And of course it was a Republican-led Senate, supported by a Republican president that first threatened to invoke the nuclear option until responsible Republican senators were willing to act for constitutional government, and protectionary institutions and for the nation’s greater good, over a short-term partisan agenda.
Thursday, only three Democrats were willing to put the institution before this effort
to achieve a short-term political goal.
That, my friends, this is the very definition of a slippery slope.
Surprisingly the outrage from the Republicans has been somewhat muted to say the least.
Really?
I have had conversations today with at least two conservatives who have said, “so what? It will work for us next time, as soon as we take the Senate back.” And I doubt that those sentiments that were expressed are unique only to me.

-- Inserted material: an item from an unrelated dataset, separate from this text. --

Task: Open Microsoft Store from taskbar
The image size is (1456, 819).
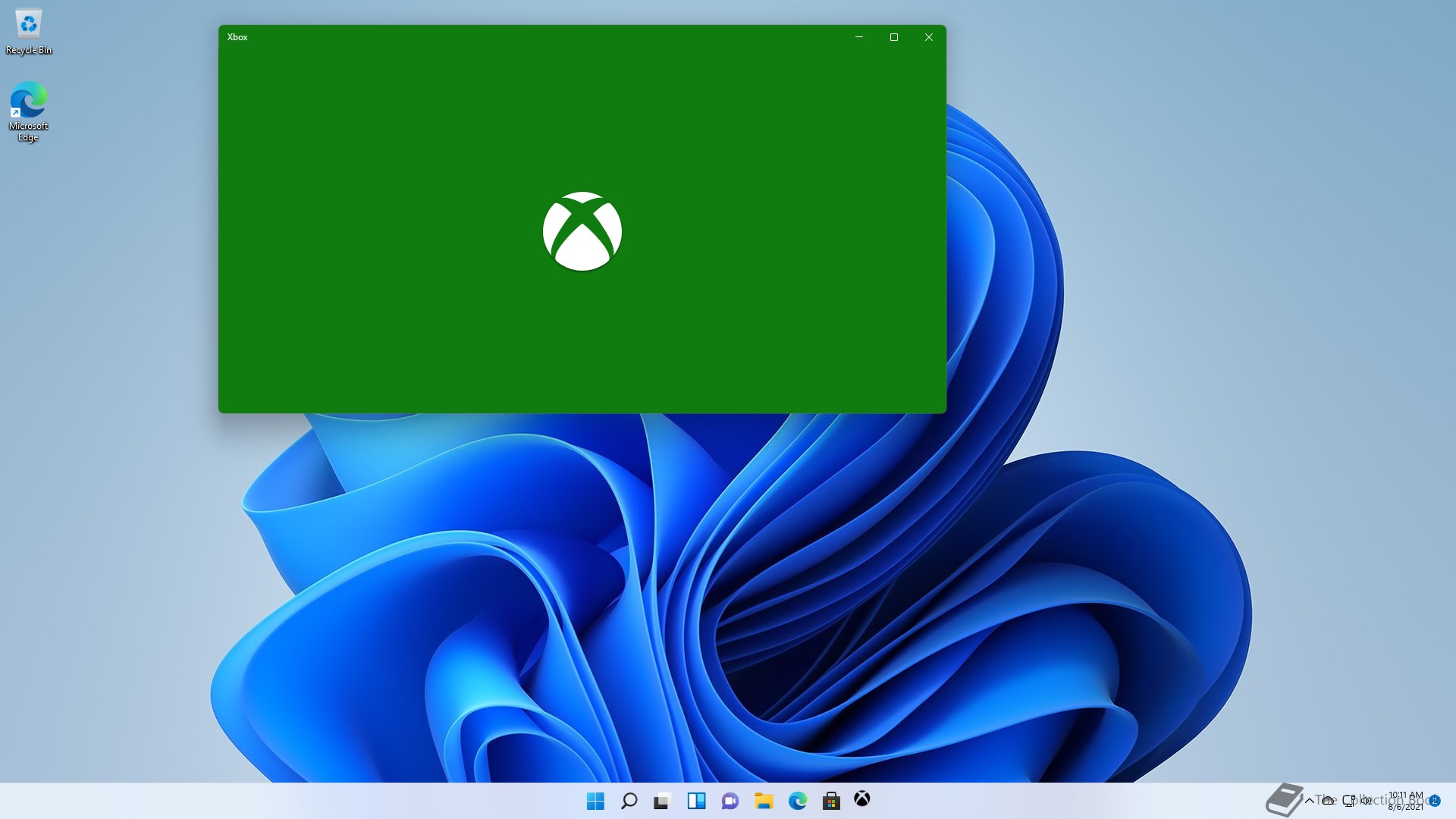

What is missing, the dog that is not barking here, is that the Senate Republicans have not been willing to bring the body to a screaming halt to stop this institutional crime against a government of rules. And they could.
First of all, the Senate, by it’s own rules, has a specific way of operating. There are many, many things, mundane things every day that occur only by “unanimous consent.” The dissent of one senator can often delay the workings of the Senate.

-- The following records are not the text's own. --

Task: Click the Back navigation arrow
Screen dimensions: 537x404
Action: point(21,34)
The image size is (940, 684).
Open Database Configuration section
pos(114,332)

Imagine what would happen if 45 or 48 Senators decide that they will agree to nothing in the face of this.
But they don’t.
Imagine if every bill and every proposal in front of the Senate were filibustered on principle and that it required an effort to constitutionally over it?
Is not preserving representative government important enough?
Should not this effort, this coup d’état not be greeted with an attitude of “wait till we get there” but with a genuine outrage of men and women of principle?
We are in grave danger.
Tuesday we honored the 150th anniversary of government of the people, by the people and for the people when we remembered Lincoln’s Gettysburg Address.
Now, just two days later, we are reminded just how grave the danger to that concept exists by members of a political class and their apologists in the maninstream media who will put political interests before the good of the United States of America.
What is astounding is the large degree and matter of fact complacency about this institutional act of coup de etat.
American self-government is under threat. And the American people no doubt know it. And something must happen.
This is why an undeclared war now exists between the mainstream of American and the established political class of both parties.
I feel, without question, that there will soon be open warfare between the great vast majority of the American people and this self-perpetuating and self-aggrandizing ruling class that is willing to put their ambitions and power above a government of the American people.